= WHAT THIS TASK INVOLVES =
Return only the lines starting at the line that contains "The width and height of the screenshot is (940, 588)." and ending with the final line of the listing; include both endpoints.

= WORKING DATA =
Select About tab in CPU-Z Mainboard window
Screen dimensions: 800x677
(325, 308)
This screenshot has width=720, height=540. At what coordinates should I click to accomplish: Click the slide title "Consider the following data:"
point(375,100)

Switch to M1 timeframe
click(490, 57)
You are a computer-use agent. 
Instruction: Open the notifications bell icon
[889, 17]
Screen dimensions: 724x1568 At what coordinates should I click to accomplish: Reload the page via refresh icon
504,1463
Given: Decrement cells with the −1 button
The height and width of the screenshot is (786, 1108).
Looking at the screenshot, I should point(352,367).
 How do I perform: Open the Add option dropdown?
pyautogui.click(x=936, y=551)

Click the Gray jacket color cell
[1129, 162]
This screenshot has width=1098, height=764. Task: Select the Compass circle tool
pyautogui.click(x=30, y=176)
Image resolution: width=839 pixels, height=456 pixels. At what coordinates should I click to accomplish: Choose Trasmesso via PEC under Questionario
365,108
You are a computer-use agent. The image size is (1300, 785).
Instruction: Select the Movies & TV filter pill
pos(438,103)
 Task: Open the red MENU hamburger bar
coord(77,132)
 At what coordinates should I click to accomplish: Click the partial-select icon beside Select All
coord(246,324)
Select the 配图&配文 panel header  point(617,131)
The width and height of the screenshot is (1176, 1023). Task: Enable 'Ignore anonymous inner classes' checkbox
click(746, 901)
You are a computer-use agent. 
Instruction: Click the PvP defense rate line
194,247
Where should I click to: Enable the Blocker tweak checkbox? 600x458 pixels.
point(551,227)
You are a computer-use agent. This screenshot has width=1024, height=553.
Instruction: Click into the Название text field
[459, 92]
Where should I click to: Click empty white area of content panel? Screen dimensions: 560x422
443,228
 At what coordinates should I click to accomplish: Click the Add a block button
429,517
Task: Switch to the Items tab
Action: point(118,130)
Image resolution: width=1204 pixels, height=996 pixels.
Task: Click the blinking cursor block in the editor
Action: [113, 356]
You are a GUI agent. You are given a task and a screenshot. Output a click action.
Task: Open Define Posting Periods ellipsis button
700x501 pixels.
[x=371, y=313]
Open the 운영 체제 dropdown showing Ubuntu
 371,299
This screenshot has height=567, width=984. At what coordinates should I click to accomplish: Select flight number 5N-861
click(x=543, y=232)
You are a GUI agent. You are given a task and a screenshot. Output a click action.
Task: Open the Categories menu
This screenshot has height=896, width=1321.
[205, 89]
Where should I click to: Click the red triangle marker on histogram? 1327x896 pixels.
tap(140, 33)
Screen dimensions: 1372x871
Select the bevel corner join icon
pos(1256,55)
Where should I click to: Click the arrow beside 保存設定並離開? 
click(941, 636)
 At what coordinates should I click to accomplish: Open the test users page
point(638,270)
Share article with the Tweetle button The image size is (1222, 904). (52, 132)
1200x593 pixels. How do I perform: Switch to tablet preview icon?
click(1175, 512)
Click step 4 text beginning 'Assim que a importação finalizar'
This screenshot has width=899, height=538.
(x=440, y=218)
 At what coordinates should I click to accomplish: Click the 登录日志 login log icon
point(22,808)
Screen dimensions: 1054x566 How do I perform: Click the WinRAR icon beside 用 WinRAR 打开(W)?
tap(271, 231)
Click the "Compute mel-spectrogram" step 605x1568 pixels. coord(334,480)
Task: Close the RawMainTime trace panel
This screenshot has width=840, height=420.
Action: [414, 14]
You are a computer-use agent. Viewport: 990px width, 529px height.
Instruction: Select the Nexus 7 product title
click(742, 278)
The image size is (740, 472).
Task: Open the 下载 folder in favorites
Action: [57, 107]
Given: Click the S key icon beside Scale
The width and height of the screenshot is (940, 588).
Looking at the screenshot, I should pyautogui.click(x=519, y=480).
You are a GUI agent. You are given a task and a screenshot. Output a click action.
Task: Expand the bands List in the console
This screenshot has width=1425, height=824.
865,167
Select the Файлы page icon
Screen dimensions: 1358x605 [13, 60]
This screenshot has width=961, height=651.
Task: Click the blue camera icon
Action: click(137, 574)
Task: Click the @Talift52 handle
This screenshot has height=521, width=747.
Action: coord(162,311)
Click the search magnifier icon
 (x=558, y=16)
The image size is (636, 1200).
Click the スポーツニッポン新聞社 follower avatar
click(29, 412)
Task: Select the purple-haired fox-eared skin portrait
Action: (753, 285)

= RESULT FOR THIS TASK =
The width and height of the screenshot is (940, 588).
Looking at the screenshot, I should pyautogui.click(x=519, y=480).
You are a GUI agent. You are given a task and a screenshot. Output a click action.
Task: Expand the bands List in the console
This screenshot has width=1425, height=824.
865,167
Select the Файлы page icon
Screen dimensions: 1358x605 [13, 60]
This screenshot has width=961, height=651.
Task: Click the blue camera icon
Action: click(137, 574)
Task: Click the @Talift52 handle
This screenshot has height=521, width=747.
Action: coord(162,311)
Click the search magnifier icon
 (x=558, y=16)
The image size is (636, 1200).
Click the スポーツニッポン新聞社 follower avatar
click(29, 412)
Task: Select the purple-haired fox-eared skin portrait
Action: (753, 285)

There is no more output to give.